L'Estonien Arvo Pärt est un compositeur pour happy (ou plutôt sad) few,
lui aussi l'objet d'un culte. Un disque récent permet de s'initier à sa musique avec
sept pièces pour orchestre jouées par l'Orchestre Symphonique National d'Estonie : Summa,
Trigagion, Fratres, Le Chant de Silouan, Festina Lente,
Cantus à la mémoire de Benjamin Britten, et la 3ème Symphonie (1 CD VIRGIN 5 45501 2). Tempos lents, mode mineur : il y a dans cette musique tonale et
constamment sombre des réminiscences évidentes de Samuel Barber. Mais surtout, les
cordes sonnent magnifiquement. Si, en musique, l'inquiétude métaphysique insistante ne
vous rebute pas, et si vous ne connaissez pas Pärt, ce disque est une excellente
introduction.
Claudio Arrau
Claudio Arrau aurait eu 100 ans cette année, et cet anniversaire est une excellente
occasion de redécouvrir ce pianiste un peu secret, dont les interprétations vont bien au
delà de celle, légendaire, du 4ème Concerto de Beethoven. Sous le titre Appassionata
(celui d'un livre que lui consacre André Tubeuf) tout d'abord, est publiée une
anthologie qui permet de se faire une idée de son style très personnel (2 CD PHILIPS 473742-2): Beethoven, Debussy, Schumann, Bach, Chopin, Mozart, Schubert, Brahms,
Liszt . Arrau était de la race de ces pianistes austères, comme Richter, qui cultivent
avant tout la sobriété et le respect du texte. A cet égard, l'Arietta de l'Opus 111
de Beethoven, l'Adagio de la Sonate en Fa majeur de Mozart, la Gigue de la Partita
n°1 de Bach (jouée beaucoup plus lente que la tradition le veut) sont exemplaires.
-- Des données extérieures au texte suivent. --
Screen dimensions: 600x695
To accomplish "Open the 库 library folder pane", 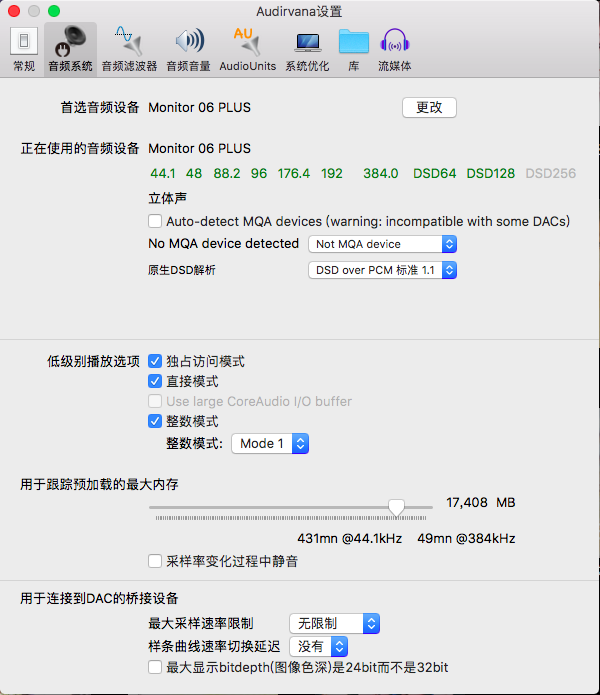I will [x=353, y=49].
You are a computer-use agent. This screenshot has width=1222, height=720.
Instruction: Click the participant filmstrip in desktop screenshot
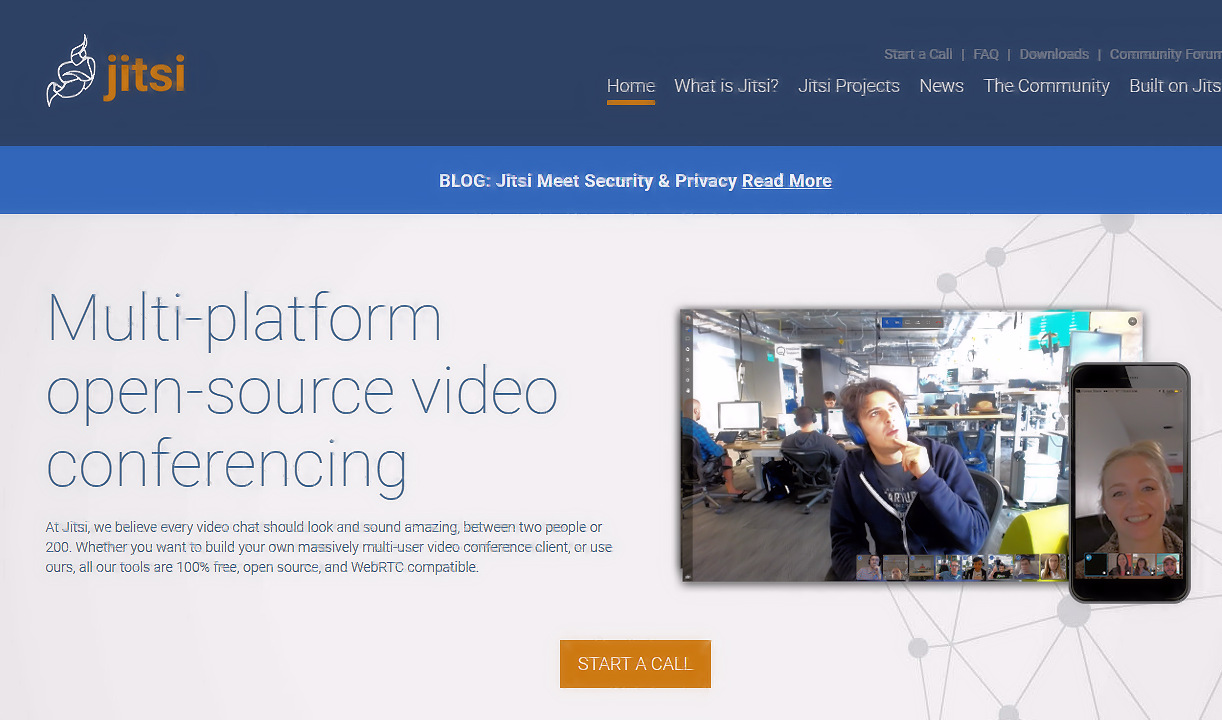[x=960, y=568]
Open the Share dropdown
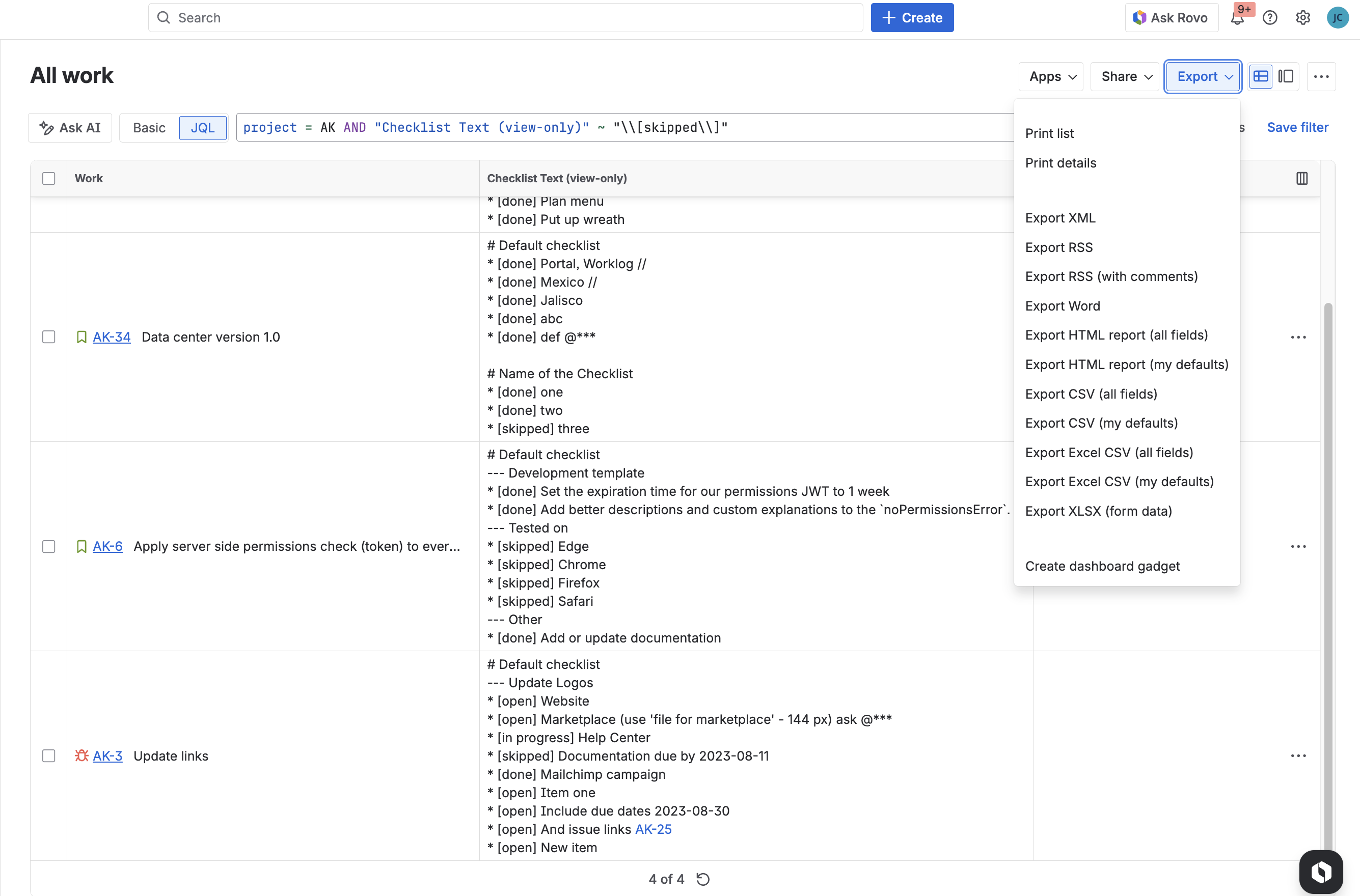1360x896 pixels. click(x=1123, y=76)
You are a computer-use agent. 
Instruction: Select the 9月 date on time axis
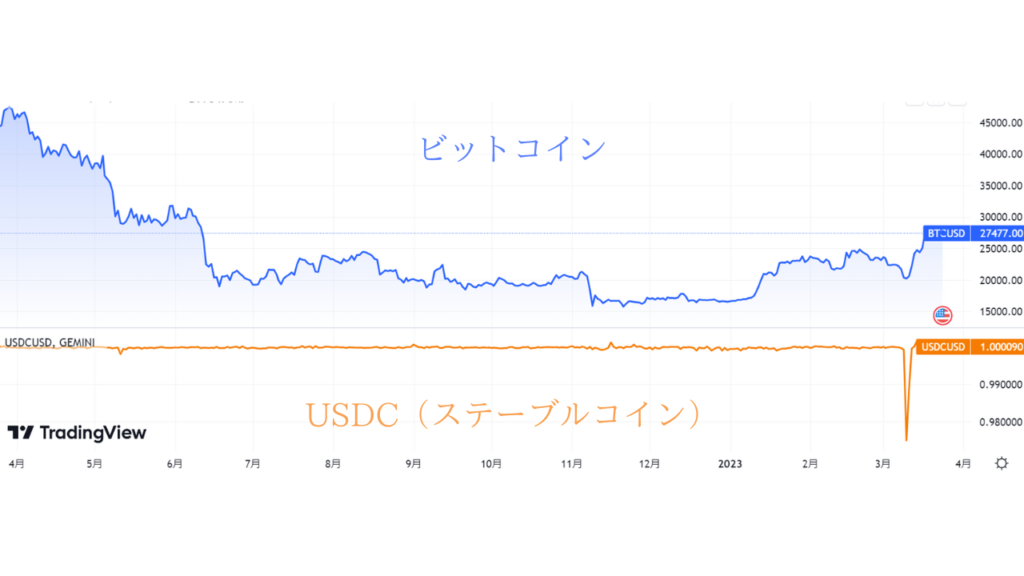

On regrettera simplement ces mouvements isolés, mais c'est la loi du genre pour un disque
d'anthologie.
C'est dans Liszt qu'Arrau reste inégalé. Un coffret de 6 CD présente un ensemble de
pièces qui parcourent toute l'uvre de Liszt : les deux Concertos (avec le
London Symphony, dir. Colin Davis), deux versions de la Sonate en si mineur (
1970 et 1985), les 12 Etudes d'exécution transcendante, huit Paraphrases sur
des opéras de Verdi, des Etudes de Concert, Funérailles, six
extraits des Années de Pèlerinage, et des pièces moins connues, comme Six
Chants Polonais de Frédéric Chopin et Bénédiction de Dieu dans la solitude
(6 CD PHILIPS 473775-2). La technique est parfaite (ce qui est une condition nécessaire pour jouer
Liszt), mais elle se fait oublier ; c'est-à-dire que ce n'est jamais clinquant,
contrairement à d'autres pianistes célèbres. On découvre ainsi un Liszt non virtuose
mais créateur d'avant garde, qui annonce Bartok et Prokofiev, et dont le propos, rien
moins que mondain, est empreint de cette inquiétude douloureuse sans laquelle, en
définitive, il n'est pas de véritable uvre d'art.